Double parking
Sacramento husband-and-wife duo Park Avenue Music marinates its piano pop in electronic abstraction
A connection can be established between the now-defunct Sacramento Symphony and Sacramento’s Northern California NoiseFest. Jeannette Faith, singer and keyboardist in the local duo Park Avenue Music, once accompanied the symphony on piano at age 13, and Wes Steed, her husband and the duo’s electro-noise scientist, once tweaked conversations from videotapes into unholy mutations for the delight of the 1995 NoiseFest. If the Nutcracker Suite house band and the annual chop shop of tortured electricity performed at adjacent venues, you might hear Park Avenue Music by standing between them.
“I really don’t know what kind of music we are,” Steed, 27, wondered aloud. “We just play music that we think is good and doesn’t happen to be playing on the radio.”

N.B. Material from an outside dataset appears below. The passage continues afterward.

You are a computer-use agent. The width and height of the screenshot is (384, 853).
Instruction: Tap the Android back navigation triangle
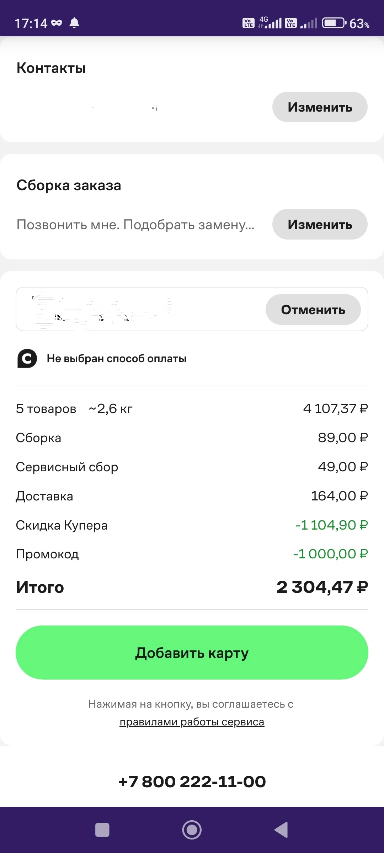(x=281, y=830)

Park Avenue Music aims to provide a lighthouse in otherwise glum times, with its soothing yet melancholic and cubist-angled electronic music. With a new CD, For Your Home or Office, set to be released this month by Clairecords, the record-label arm of J Street indie-record retailer Tone Vendor, and with so many audio thingamajigs crowding the duo’s house, Park Avenue Music believes it will continue to tell sad stories that sound like good times. (Park Avenue Music released an earlier CD, To Take With You, on its own ZeroPop label in 2001; it was re-released by Modesto indie Devil in the Woods in 2002.)
The duo’s name stemmed from a quashed hope. “We wanted to play at cocktail parties, and we thought that ‘Park Avenue Music’ sounded classy,” Faith, 29, explained. “But who would want to hear shoegazer music at a cocktail party?” During the early 1990s, critics tagged certain noise-pop bands as “shoegazers” because their musicians were so introverted that they would stare at their feet during performances. In 1997, Steed underwent a brief “shoegaze” phase when he formed Park Avenue Music, playing guitar and drum machine with a singer named Chandra, whose surname he’s since forgotten. Faith, then a Max’s Opera Café pianist, replaced her—adding a Björk-like croon that’s often electronically disfigured.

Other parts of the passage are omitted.